Your instructions: The records below are to be retyped in full, without any alteration.

*** Opening Dataset ***

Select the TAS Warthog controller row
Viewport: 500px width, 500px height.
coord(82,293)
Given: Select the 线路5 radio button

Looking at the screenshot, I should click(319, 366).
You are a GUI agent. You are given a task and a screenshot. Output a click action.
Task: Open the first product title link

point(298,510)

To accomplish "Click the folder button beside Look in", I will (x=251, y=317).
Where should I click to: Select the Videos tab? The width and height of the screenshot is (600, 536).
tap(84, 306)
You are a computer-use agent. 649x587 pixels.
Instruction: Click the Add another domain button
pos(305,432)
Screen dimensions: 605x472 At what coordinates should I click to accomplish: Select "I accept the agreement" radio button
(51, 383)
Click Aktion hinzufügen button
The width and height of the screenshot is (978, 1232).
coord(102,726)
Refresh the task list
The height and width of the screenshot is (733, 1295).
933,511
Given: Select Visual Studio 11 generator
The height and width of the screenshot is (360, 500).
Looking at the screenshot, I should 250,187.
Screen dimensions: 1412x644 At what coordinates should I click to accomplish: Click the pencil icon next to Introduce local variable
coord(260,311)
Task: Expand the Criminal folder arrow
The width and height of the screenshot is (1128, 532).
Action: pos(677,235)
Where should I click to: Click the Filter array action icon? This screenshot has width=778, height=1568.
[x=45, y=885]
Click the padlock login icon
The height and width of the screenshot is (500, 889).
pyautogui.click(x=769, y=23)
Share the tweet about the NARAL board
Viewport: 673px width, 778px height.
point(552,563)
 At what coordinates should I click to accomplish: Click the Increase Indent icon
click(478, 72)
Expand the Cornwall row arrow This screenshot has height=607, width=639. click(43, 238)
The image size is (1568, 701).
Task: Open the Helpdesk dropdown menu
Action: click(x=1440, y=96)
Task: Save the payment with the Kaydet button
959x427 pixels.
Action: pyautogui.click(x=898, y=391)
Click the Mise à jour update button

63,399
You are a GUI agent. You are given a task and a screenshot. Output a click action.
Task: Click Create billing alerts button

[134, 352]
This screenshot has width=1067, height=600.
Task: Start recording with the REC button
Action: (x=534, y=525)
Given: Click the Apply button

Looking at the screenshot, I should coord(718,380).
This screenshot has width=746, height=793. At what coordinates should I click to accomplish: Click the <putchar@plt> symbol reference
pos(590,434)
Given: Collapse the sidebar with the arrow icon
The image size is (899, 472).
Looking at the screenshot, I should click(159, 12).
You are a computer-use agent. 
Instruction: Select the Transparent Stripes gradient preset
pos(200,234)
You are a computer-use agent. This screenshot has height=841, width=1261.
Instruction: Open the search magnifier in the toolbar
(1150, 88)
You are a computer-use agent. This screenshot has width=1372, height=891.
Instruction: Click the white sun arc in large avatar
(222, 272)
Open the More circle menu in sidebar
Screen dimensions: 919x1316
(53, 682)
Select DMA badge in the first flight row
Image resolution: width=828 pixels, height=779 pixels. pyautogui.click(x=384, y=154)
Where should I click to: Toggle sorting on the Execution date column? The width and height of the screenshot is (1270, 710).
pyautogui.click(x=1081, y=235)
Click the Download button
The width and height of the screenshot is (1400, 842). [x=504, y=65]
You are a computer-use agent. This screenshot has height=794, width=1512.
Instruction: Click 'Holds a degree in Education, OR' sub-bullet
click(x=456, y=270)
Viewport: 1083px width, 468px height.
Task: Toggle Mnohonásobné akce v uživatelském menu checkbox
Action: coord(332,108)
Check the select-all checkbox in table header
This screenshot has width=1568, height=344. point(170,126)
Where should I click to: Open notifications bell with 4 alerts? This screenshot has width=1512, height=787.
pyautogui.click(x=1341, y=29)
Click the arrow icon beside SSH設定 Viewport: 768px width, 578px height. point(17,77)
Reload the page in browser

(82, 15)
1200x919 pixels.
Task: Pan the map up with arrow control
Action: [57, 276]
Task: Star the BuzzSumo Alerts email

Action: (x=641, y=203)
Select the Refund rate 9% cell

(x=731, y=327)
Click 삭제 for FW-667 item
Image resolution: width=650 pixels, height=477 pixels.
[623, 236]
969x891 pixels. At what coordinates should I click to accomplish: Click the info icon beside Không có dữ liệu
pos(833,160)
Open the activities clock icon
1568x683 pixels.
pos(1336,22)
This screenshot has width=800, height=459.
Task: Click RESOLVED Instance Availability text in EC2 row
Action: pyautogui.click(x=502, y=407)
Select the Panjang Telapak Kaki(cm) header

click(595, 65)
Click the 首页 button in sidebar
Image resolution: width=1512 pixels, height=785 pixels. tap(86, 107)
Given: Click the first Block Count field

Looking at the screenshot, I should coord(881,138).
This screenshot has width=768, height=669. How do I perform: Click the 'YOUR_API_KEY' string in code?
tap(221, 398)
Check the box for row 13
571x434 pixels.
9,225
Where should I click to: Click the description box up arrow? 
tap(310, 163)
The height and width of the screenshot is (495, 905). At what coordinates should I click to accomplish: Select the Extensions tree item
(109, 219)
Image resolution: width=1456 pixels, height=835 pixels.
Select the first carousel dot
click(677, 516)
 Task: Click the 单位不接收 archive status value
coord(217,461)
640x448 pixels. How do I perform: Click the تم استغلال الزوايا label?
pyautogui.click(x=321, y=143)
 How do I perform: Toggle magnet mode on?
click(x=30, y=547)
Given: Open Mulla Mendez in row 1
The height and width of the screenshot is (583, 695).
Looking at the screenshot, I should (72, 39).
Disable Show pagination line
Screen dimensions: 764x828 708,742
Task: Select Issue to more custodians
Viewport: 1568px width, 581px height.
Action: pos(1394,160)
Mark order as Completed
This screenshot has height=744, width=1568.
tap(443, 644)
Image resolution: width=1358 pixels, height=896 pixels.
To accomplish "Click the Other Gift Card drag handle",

*** Closing Dataset ***

Exercise solution:
Select the TAS Warthog controller row
Viewport: 500px width, 500px height.
coord(82,293)
Given: Select the 线路5 radio button

Looking at the screenshot, I should click(319, 366).
You are a GUI agent. You are given a task and a screenshot. Output a click action.
Task: Open the first product title link

point(298,510)

To accomplish "Click the folder button beside Look in", I will (x=251, y=317).
Where should I click to: Select the Videos tab? The width and height of the screenshot is (600, 536).
tap(84, 306)
You are a computer-use agent. 649x587 pixels.
Instruction: Click the Add another domain button
pos(305,432)
Screen dimensions: 605x472 At what coordinates should I click to accomplish: Select "I accept the agreement" radio button
(51, 383)
Click Aktion hinzufügen button
The width and height of the screenshot is (978, 1232).
coord(102,726)
Refresh the task list
The height and width of the screenshot is (733, 1295).
933,511
Given: Select Visual Studio 11 generator
The height and width of the screenshot is (360, 500).
Looking at the screenshot, I should 250,187.
Screen dimensions: 1412x644 At what coordinates should I click to accomplish: Click the pencil icon next to Introduce local variable
coord(260,311)
Task: Expand the Criminal folder arrow
The width and height of the screenshot is (1128, 532).
Action: pos(677,235)
Where should I click to: Click the Filter array action icon? This screenshot has width=778, height=1568.
[x=45, y=885]
Click the padlock login icon
The height and width of the screenshot is (500, 889).
pyautogui.click(x=769, y=23)
Share the tweet about the NARAL board
Viewport: 673px width, 778px height.
point(552,563)
 At what coordinates should I click to accomplish: Click the Increase Indent icon
click(478, 72)
Expand the Cornwall row arrow This screenshot has height=607, width=639. click(43, 238)
The image size is (1568, 701).
Task: Open the Helpdesk dropdown menu
Action: click(x=1440, y=96)
Task: Save the payment with the Kaydet button
959x427 pixels.
Action: pyautogui.click(x=898, y=391)
Click the Mise à jour update button

63,399
You are a GUI agent. You are given a task and a screenshot. Output a click action.
Task: Click Create billing alerts button

[134, 352]
This screenshot has width=1067, height=600.
Task: Start recording with the REC button
Action: (x=534, y=525)
Given: Click the Apply button

Looking at the screenshot, I should coord(718,380).
This screenshot has width=746, height=793. At what coordinates should I click to accomplish: Click the <putchar@plt> symbol reference
pos(590,434)
Given: Collapse the sidebar with the arrow icon
The image size is (899, 472).
Looking at the screenshot, I should click(159, 12).
You are a computer-use agent. 
Instruction: Select the Transparent Stripes gradient preset
pos(200,234)
You are a computer-use agent. This screenshot has height=841, width=1261.
Instruction: Open the search magnifier in the toolbar
(1150, 88)
You are a computer-use agent. This screenshot has width=1372, height=891.
Instruction: Click the white sun arc in large avatar
(222, 272)
Open the More circle menu in sidebar
Screen dimensions: 919x1316
(53, 682)
Select DMA badge in the first flight row
Image resolution: width=828 pixels, height=779 pixels. pyautogui.click(x=384, y=154)
Where should I click to: Toggle sorting on the Execution date column? The width and height of the screenshot is (1270, 710).
pyautogui.click(x=1081, y=235)
Click the Download button
The width and height of the screenshot is (1400, 842). [x=504, y=65]
You are a computer-use agent. This screenshot has height=794, width=1512.
Instruction: Click 'Holds a degree in Education, OR' sub-bullet
click(x=456, y=270)
Viewport: 1083px width, 468px height.
Task: Toggle Mnohonásobné akce v uživatelském menu checkbox
Action: coord(332,108)
Check the select-all checkbox in table header
This screenshot has width=1568, height=344. point(170,126)
Where should I click to: Open notifications bell with 4 alerts? This screenshot has width=1512, height=787.
pyautogui.click(x=1341, y=29)
Click the arrow icon beside SSH設定 Viewport: 768px width, 578px height. point(17,77)
Reload the page in browser

(82, 15)
1200x919 pixels.
Task: Pan the map up with arrow control
Action: [57, 276]
Task: Star the BuzzSumo Alerts email

Action: (x=641, y=203)
Select the Refund rate 9% cell

(x=731, y=327)
Click 삭제 for FW-667 item
Image resolution: width=650 pixels, height=477 pixels.
[623, 236]
969x891 pixels. At what coordinates should I click to accomplish: Click the info icon beside Không có dữ liệu
pos(833,160)
Open the activities clock icon
1568x683 pixels.
pos(1336,22)
This screenshot has width=800, height=459.
Task: Click RESOLVED Instance Availability text in EC2 row
Action: pyautogui.click(x=502, y=407)
Select the Panjang Telapak Kaki(cm) header

click(595, 65)
Click the 首页 button in sidebar
Image resolution: width=1512 pixels, height=785 pixels. tap(86, 107)
Given: Click the first Block Count field

Looking at the screenshot, I should coord(881,138).
This screenshot has width=768, height=669. How do I perform: Click the 'YOUR_API_KEY' string in code?
tap(221, 398)
Check the box for row 13
571x434 pixels.
9,225
Where should I click to: Click the description box up arrow? 
tap(310, 163)
The height and width of the screenshot is (495, 905). At what coordinates should I click to accomplish: Select the Extensions tree item
(109, 219)
Image resolution: width=1456 pixels, height=835 pixels.
Select the first carousel dot
click(677, 516)
 Task: Click the 单位不接收 archive status value
coord(217,461)
640x448 pixels. How do I perform: Click the تم استغلال الزوايا label?
pyautogui.click(x=321, y=143)
 How do I perform: Toggle magnet mode on?
click(x=30, y=547)
Given: Open Mulla Mendez in row 1
The height and width of the screenshot is (583, 695).
Looking at the screenshot, I should (72, 39).
Disable Show pagination line
Screen dimensions: 764x828 708,742
Task: Select Issue to more custodians
Viewport: 1568px width, 581px height.
Action: pos(1394,160)
Mark order as Completed
This screenshot has height=744, width=1568.
tap(443, 644)
Image resolution: width=1358 pixels, height=896 pixels.
To accomplish "Click the Other Gift Card drag handle",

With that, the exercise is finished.